Below we expand on our five main innovation processes – assessing public values, experimenting, seizing opportunities, mitigating risks, and working and learning together – by offering two different recommendations per process.
ASSESSING PUBLIC VALUES
1. Clarify the usefulness and limits of digitalisation when informed by public values
Digitalisation can be used to improve public services, increase citizen participation and stimulate economic innovation and knowledge-building. At the same time, it can also put pressure on fundamental public values such as privacy, autonomy, equity and equality. Politicians and policy makers must make clear in such cases why or when digitalisation is desirable, and where boundaries or constraints are required.
2. Let public values inform the approach to technological and social innovation
A naïve optimism about technology has often caused advocates to be blind to its consequences. Whereas technology is quickly hailed as the next best thing, criticism is rarely welcomed with open arms. To reap the benefits of technology, however, both are needed. In addition to new technology, innovation also requires social renewal, and politicians and policy makers play a crucial double role in this context, by letting public values inform the support and guidance that they provide. This makes it possible to seize social and economic opportunities and prevent or mitigate negative effects.

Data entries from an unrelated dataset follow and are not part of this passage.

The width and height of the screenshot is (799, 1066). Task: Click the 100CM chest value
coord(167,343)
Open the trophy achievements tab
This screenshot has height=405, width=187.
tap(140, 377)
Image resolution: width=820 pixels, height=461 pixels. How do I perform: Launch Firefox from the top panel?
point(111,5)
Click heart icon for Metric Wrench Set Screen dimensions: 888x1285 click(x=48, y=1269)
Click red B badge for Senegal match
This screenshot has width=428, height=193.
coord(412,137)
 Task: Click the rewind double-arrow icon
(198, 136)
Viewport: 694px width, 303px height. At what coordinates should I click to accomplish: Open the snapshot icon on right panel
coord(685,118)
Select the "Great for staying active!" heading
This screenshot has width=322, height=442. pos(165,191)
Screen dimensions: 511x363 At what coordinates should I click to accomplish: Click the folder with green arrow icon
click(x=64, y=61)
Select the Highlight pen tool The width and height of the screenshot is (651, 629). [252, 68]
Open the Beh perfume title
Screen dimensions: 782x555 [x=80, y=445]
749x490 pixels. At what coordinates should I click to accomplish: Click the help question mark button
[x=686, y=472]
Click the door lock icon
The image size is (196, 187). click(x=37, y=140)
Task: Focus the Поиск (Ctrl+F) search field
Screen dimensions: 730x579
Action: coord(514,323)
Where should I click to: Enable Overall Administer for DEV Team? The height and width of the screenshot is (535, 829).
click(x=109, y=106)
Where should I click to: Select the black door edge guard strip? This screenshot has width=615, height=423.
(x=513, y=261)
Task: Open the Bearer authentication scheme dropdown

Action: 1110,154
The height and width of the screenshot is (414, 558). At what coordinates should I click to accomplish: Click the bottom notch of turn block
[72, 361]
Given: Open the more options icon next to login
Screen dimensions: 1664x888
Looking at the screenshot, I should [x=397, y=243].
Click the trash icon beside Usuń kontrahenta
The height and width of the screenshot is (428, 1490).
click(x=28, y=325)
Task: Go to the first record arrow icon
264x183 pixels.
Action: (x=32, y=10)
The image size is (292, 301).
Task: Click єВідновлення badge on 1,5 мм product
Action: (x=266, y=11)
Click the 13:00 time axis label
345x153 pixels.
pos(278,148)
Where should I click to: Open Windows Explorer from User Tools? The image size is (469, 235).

3. Experiment locally in public spaces
Until recently, innovation policy was aimed primarily at boosting the technology pipeline and improving the innovation ecosystem. One promising type of experiment that supports innovation in response to societal challenges is the ‘living lab’, where researchers, entrepreneurs, professionals, users, policymakers and/or the general public experiment and co-create solutions to difficult societal problems in a real-life experimental environment.
4. Establish ethical standards for living labs
Experiments carried out in old-fashioned laboratories take place in the confined space of a building. In the living lab, however, they are conducted in public spaces. This means that people are part of the experiment, whether consciously or not. It is therefore important to establish ethical rules for responsible experimentation in living labs. One way would be for the VNG (Association of Netherlands Municipalities) to set up an ethical review committee for research conducted in public spaces.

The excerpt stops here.